荒東風(あらこち)が春の季語。東風、こち風、正東風(まごち)、強東風、朝東風、夕東風、雲雀東風、梅東風、桜東風なども同意の季語です。
この句の前書きに、「五浦(いずら) 岡倉天心墳」とあります。五浦は、太平洋に面した茨城県にあり、天心および彼の率いる日本美術院の大観、春草、観山、武山らゆかりの地で、天心の墳墓があります。

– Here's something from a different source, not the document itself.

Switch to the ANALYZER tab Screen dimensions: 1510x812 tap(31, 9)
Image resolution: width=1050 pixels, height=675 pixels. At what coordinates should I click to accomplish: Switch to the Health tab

この句では、折しも荒い春風が海から吹いています。墓には春の若草が生えています。それを「みどりをふやす」と動的にとらえていますね。まるで一つの天心像になっているみたいですね。
今日は、電気記念日。
作者くろだ・ももこの紹介は、2005年6月1日を参照。
(出典:大岡 信著「第四 折々のうた」、岩波新書、1984年刊)
・高梨沙羅選手が遂にやりましたね。スキージャンプの女子ワールドカップ第12戦で今季初優勝。通算54勝目を挙げました。これで男女通じて最多優勝記録を更新しました。この快挙によりギネス世界記録に認定されることでしょう。